* [EXTRACTED ENTRIES]
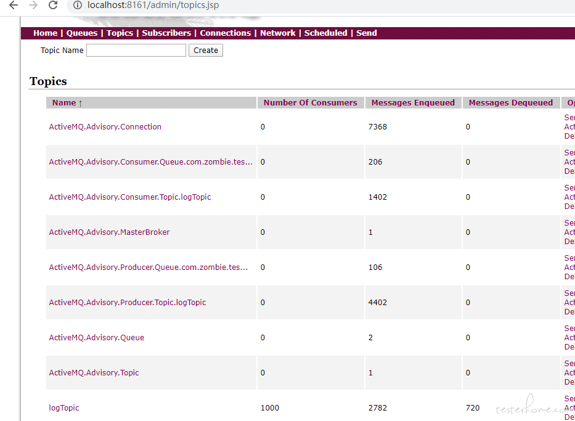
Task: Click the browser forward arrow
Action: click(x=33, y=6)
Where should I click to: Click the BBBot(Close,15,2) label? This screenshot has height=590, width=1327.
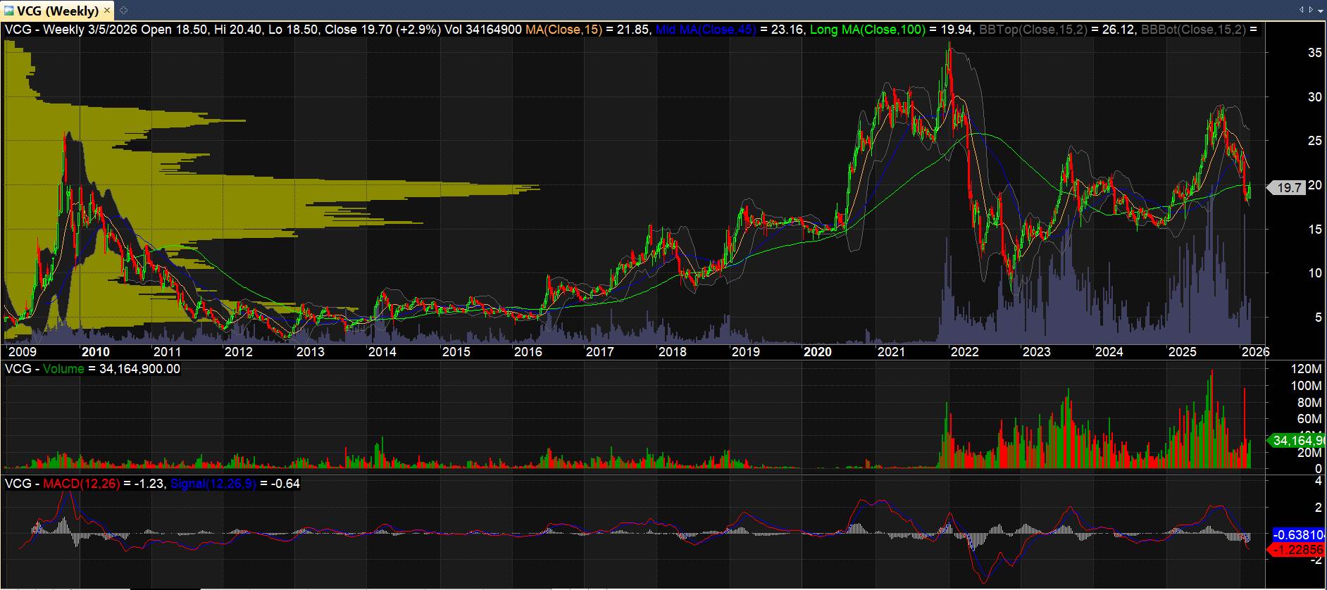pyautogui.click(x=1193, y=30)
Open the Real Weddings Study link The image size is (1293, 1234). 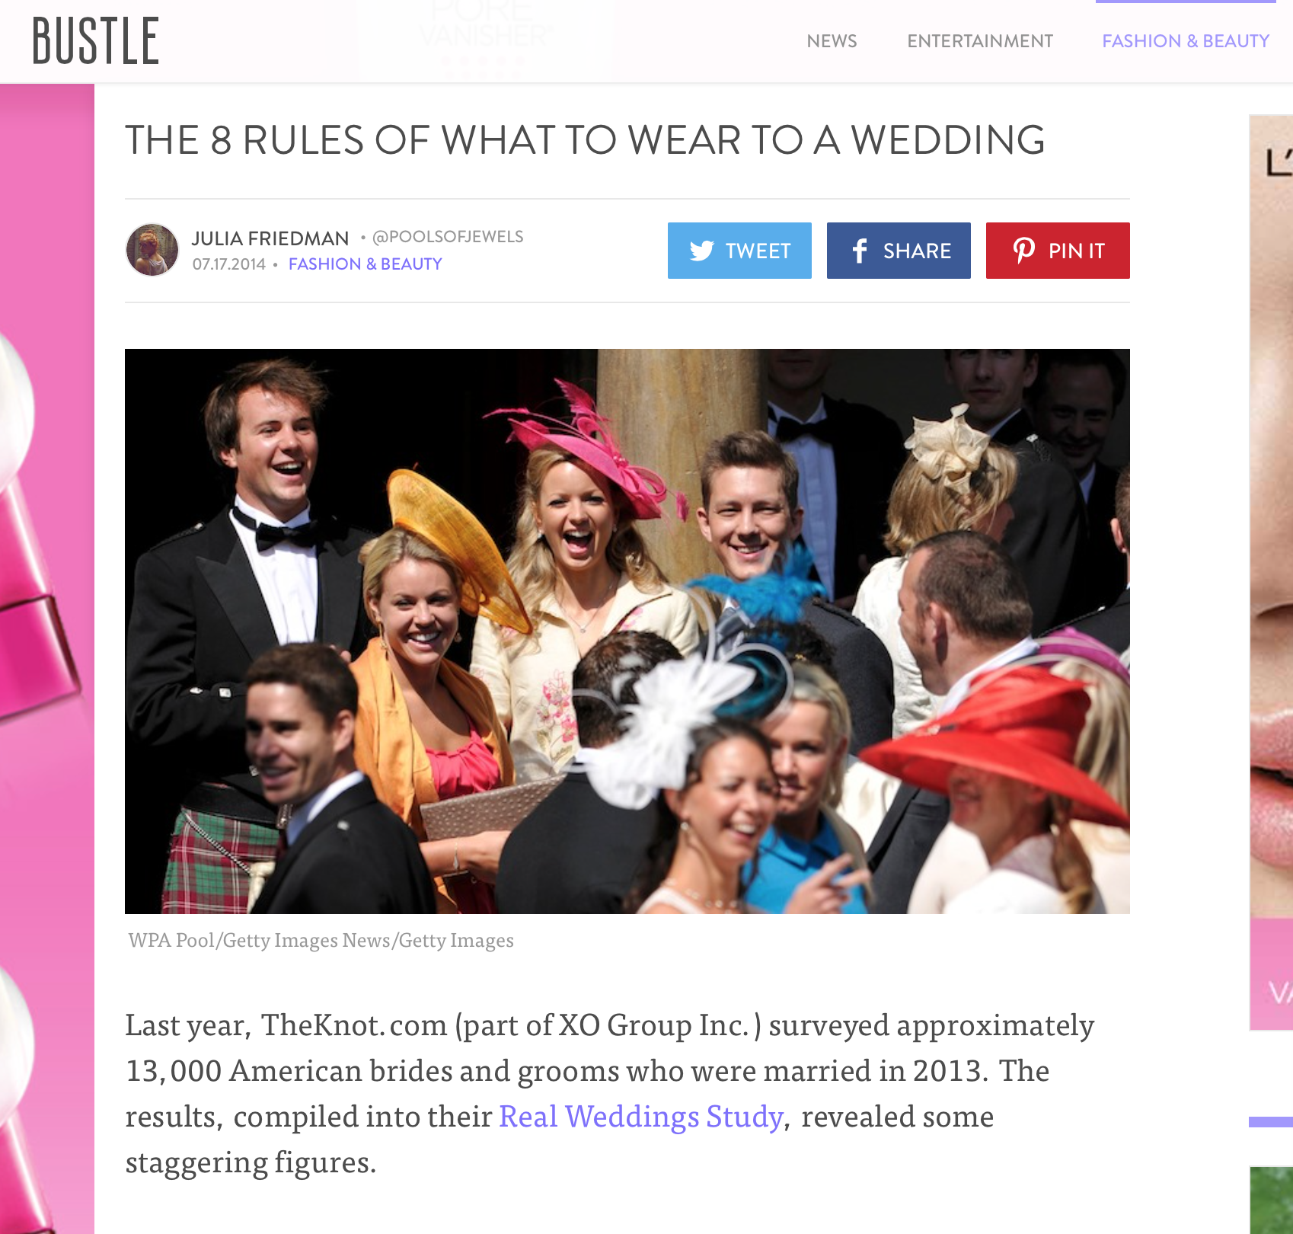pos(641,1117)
* * *
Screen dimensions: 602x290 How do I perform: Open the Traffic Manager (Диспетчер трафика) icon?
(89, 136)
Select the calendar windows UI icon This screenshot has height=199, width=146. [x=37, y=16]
...
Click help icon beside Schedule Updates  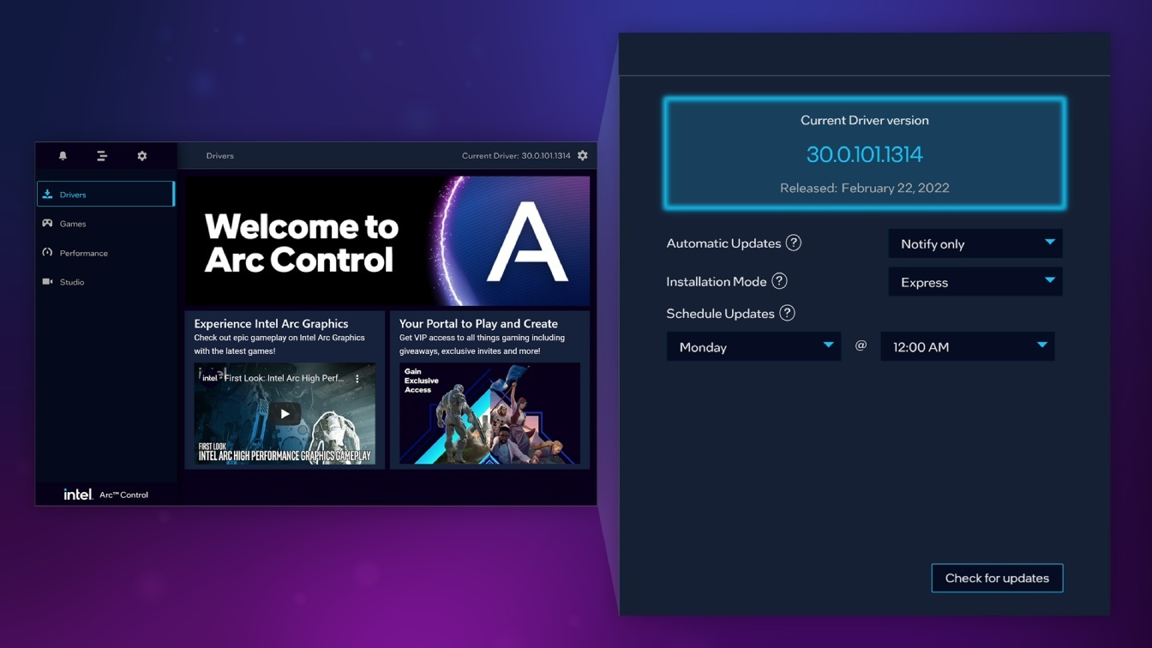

* [INSTRUCTIONS TO FOLLOW]
Starting with the line with "Screen dimensions: 602x290" above and going on through the line with "Select the calendar", transcribe every line exactly, both ends included, and add nothing.

* [ANSWER BELOW]
Screen dimensions: 602x290 How do I perform: Open the Traffic Manager (Диспетчер трафика) icon?
(89, 136)
Select the calendar windows UI icon This screenshot has height=199, width=146. [x=37, y=16]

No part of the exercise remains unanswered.